Unsupervised 4D LiDAR Moving Object Segmentation in Stationary Settings with Multivariate Occupancy Time Series
Thomas Kreutz, Max M\"uhlh\"auser, and Alejandro Sanchez Guinea

TL;DR
This paper introduces an unsupervised method for segmenting moving objects in 4D LiDAR data from stationary sensors by modeling occupancy changes as multivariate time series and clustering features, eliminating the need for ground truth annotations.
Contribution
It proposes a novel 4D LiDAR representation using multivariate occupancy time series and a self-supervised neural network for unsupervised moving object segmentation.
Findings
Achieves comparable performance to supervised methods on KITTI dataset
Introduces a new time series clustering approach for LiDAR data
Eliminates dependence on annotated ground truth for MOS
Abstract
In this work, we address the problem of unsupervised moving object segmentation (MOS) in 4D LiDAR data recorded from a stationary sensor, where no ground truth annotations are involved.
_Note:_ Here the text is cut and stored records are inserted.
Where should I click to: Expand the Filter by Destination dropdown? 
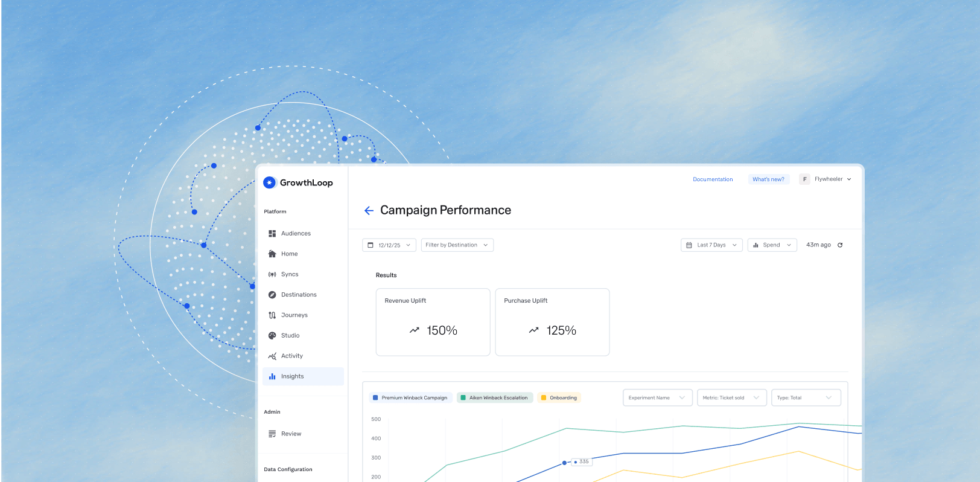click(x=457, y=245)
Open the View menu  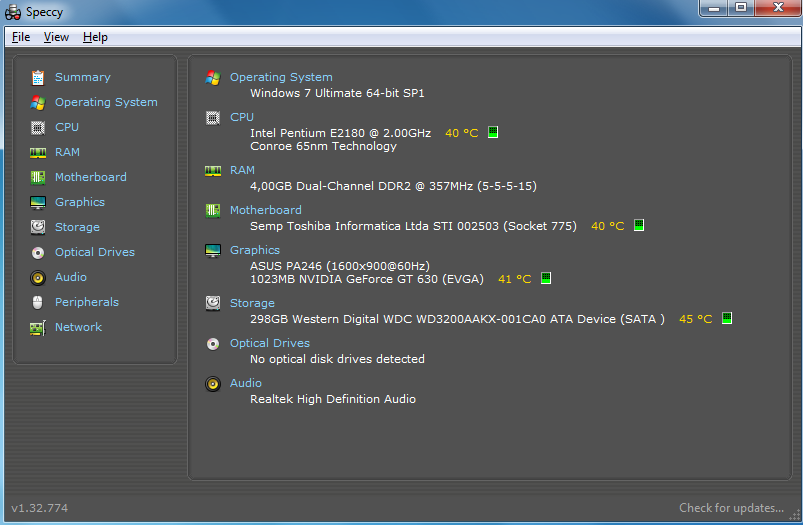[x=56, y=37]
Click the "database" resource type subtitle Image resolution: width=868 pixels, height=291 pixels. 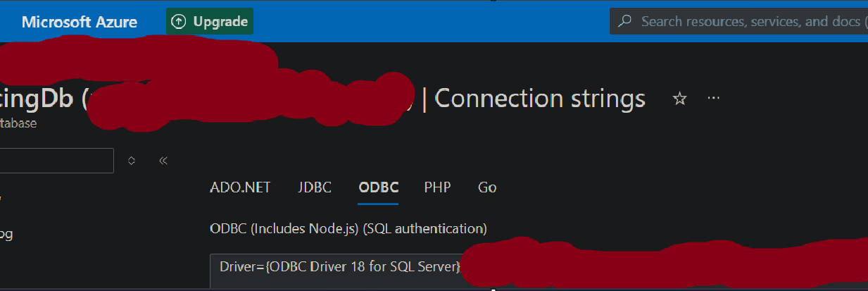[18, 123]
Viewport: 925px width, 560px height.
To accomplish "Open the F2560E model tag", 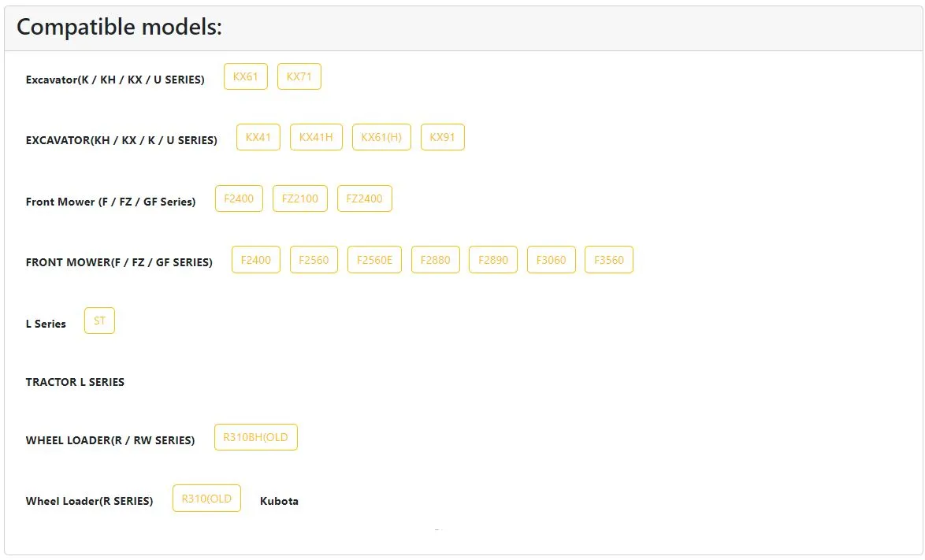I will tap(374, 260).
Deep learning-based state-of-the-art methods for LiDAR MOS strongly depend on annotated ground truth data, which is expensive to obtain and scarce in existence. To close this gap in the stationary setting, we propose a novel 4D LiDAR representation based on multivariate time series that relaxes the problem of unsupervised MOS to a time series clustering problem. More specifically, we propose modeling the change in occupancy of a voxel by a multivariate occupancy time series (MOTS), which captures spatio-temporal occupancy changes on the voxel level and its surrounding neighborhood. To perform unsupervised MOS, we train a neural network in a self-supervised manner to encode MOTS into voxel-level feature…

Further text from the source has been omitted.